> WHAT THE TASK ASKS
Write the entries out in full, matching them exactly.

> DATA EXTRACTS
Content starts
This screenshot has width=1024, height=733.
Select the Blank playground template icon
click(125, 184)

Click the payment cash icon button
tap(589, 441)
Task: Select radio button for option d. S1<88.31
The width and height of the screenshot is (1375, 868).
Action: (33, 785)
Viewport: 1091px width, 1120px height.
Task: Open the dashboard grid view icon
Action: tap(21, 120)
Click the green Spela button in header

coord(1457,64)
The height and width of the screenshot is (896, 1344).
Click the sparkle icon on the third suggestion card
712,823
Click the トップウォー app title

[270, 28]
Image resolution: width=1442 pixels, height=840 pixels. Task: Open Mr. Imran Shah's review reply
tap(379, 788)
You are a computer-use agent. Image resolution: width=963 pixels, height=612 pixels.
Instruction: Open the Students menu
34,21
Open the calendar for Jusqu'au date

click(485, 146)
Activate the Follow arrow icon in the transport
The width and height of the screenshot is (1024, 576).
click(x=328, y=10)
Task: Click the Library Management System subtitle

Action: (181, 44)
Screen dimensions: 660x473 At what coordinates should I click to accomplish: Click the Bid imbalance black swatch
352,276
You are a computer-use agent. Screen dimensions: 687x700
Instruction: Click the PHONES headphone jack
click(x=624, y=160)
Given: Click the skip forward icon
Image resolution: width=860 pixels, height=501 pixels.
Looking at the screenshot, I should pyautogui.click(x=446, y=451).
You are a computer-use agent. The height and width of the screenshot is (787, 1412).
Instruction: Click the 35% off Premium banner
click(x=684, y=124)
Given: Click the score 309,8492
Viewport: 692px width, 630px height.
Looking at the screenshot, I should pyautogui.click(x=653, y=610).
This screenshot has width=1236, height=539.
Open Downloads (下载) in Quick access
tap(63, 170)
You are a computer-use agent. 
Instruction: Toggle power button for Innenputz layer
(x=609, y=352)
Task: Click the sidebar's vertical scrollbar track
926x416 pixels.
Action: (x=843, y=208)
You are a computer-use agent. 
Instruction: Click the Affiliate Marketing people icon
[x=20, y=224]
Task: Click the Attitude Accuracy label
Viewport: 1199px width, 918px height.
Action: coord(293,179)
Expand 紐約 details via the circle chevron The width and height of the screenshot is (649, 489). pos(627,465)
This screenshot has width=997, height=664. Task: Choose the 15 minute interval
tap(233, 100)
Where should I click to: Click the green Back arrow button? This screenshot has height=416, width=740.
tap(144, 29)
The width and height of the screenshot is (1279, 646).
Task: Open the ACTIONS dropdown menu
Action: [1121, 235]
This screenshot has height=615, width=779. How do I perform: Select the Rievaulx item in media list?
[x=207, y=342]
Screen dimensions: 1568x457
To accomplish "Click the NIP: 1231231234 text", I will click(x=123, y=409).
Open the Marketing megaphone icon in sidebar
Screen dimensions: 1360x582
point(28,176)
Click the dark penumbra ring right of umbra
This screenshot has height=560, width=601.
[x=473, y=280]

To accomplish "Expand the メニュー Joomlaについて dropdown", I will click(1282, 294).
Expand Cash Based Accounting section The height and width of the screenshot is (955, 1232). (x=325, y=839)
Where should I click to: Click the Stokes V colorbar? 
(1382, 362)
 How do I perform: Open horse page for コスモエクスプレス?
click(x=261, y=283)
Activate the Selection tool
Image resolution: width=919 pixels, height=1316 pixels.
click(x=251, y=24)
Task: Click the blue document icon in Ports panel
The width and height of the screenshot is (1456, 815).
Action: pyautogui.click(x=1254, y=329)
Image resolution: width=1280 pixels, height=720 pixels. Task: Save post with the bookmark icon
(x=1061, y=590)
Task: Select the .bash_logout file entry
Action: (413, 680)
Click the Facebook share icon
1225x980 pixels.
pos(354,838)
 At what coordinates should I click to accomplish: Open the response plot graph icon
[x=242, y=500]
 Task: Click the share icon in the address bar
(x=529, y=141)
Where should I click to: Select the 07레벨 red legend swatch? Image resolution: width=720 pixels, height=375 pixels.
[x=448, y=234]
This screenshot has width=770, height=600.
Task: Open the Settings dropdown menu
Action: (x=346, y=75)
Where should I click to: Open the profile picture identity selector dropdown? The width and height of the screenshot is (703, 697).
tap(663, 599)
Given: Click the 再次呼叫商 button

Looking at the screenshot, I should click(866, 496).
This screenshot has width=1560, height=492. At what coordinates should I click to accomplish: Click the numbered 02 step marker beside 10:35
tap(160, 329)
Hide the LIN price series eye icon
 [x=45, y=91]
Content ends
> RESPONSE TO THIS EXERCISE
This screenshot has width=1024, height=733.
Select the Blank playground template icon
click(125, 184)

Click the payment cash icon button
tap(589, 441)
Task: Select radio button for option d. S1<88.31
The width and height of the screenshot is (1375, 868).
Action: (33, 785)
Viewport: 1091px width, 1120px height.
Task: Open the dashboard grid view icon
Action: tap(21, 120)
Click the green Spela button in header

coord(1457,64)
The height and width of the screenshot is (896, 1344).
Click the sparkle icon on the third suggestion card
712,823
Click the トップウォー app title

[270, 28]
Image resolution: width=1442 pixels, height=840 pixels. Task: Open Mr. Imran Shah's review reply
tap(379, 788)
You are a computer-use agent. Image resolution: width=963 pixels, height=612 pixels.
Instruction: Open the Students menu
34,21
Open the calendar for Jusqu'au date

click(485, 146)
Activate the Follow arrow icon in the transport
The width and height of the screenshot is (1024, 576).
click(x=328, y=10)
Task: Click the Library Management System subtitle

Action: (181, 44)
Screen dimensions: 660x473 At what coordinates should I click to accomplish: Click the Bid imbalance black swatch
352,276
You are a computer-use agent. Screen dimensions: 687x700
Instruction: Click the PHONES headphone jack
click(x=624, y=160)
Given: Click the skip forward icon
Image resolution: width=860 pixels, height=501 pixels.
Looking at the screenshot, I should pyautogui.click(x=446, y=451).
You are a computer-use agent. The height and width of the screenshot is (787, 1412).
Instruction: Click the 35% off Premium banner
click(x=684, y=124)
Given: Click the score 309,8492
Viewport: 692px width, 630px height.
Looking at the screenshot, I should pyautogui.click(x=653, y=610).
This screenshot has width=1236, height=539.
Open Downloads (下载) in Quick access
tap(63, 170)
You are a computer-use agent. 
Instruction: Toggle power button for Innenputz layer
(x=609, y=352)
Task: Click the sidebar's vertical scrollbar track
926x416 pixels.
Action: (x=843, y=208)
You are a computer-use agent. 
Instruction: Click the Affiliate Marketing people icon
[x=20, y=224]
Task: Click the Attitude Accuracy label
Viewport: 1199px width, 918px height.
Action: coord(293,179)
Expand 紐約 details via the circle chevron The width and height of the screenshot is (649, 489). pos(627,465)
This screenshot has width=997, height=664. Task: Choose the 15 minute interval
tap(233, 100)
Where should I click to: Click the green Back arrow button? This screenshot has height=416, width=740.
tap(144, 29)
The width and height of the screenshot is (1279, 646).
Task: Open the ACTIONS dropdown menu
Action: [1121, 235]
This screenshot has height=615, width=779. How do I perform: Select the Rievaulx item in media list?
[x=207, y=342]
Screen dimensions: 1568x457
To accomplish "Click the NIP: 1231231234 text", I will click(x=123, y=409).
Open the Marketing megaphone icon in sidebar
Screen dimensions: 1360x582
point(28,176)
Click the dark penumbra ring right of umbra
This screenshot has height=560, width=601.
[x=473, y=280]

To accomplish "Expand the メニュー Joomlaについて dropdown", I will click(1282, 294).
Expand Cash Based Accounting section The height and width of the screenshot is (955, 1232). (x=325, y=839)
Where should I click to: Click the Stokes V colorbar? 
(1382, 362)
 How do I perform: Open horse page for コスモエクスプレス?
click(x=261, y=283)
Activate the Selection tool
Image resolution: width=919 pixels, height=1316 pixels.
click(x=251, y=24)
Task: Click the blue document icon in Ports panel
The width and height of the screenshot is (1456, 815).
Action: pyautogui.click(x=1254, y=329)
Image resolution: width=1280 pixels, height=720 pixels. Task: Save post with the bookmark icon
(x=1061, y=590)
Task: Select the .bash_logout file entry
Action: (413, 680)
Click the Facebook share icon
1225x980 pixels.
pos(354,838)
 At what coordinates should I click to accomplish: Open the response plot graph icon
[x=242, y=500]
 Task: Click the share icon in the address bar
(x=529, y=141)
Where should I click to: Select the 07레벨 red legend swatch? Image resolution: width=720 pixels, height=375 pixels.
[x=448, y=234]
This screenshot has width=770, height=600.
Task: Open the Settings dropdown menu
Action: (x=346, y=75)
Where should I click to: Open the profile picture identity selector dropdown? The width and height of the screenshot is (703, 697).
tap(663, 599)
Given: Click the 再次呼叫商 button

Looking at the screenshot, I should click(866, 496).
This screenshot has width=1560, height=492. At what coordinates should I click to accomplish: Click the numbered 02 step marker beside 10:35
tap(160, 329)
Hide the LIN price series eye icon
 [x=45, y=91]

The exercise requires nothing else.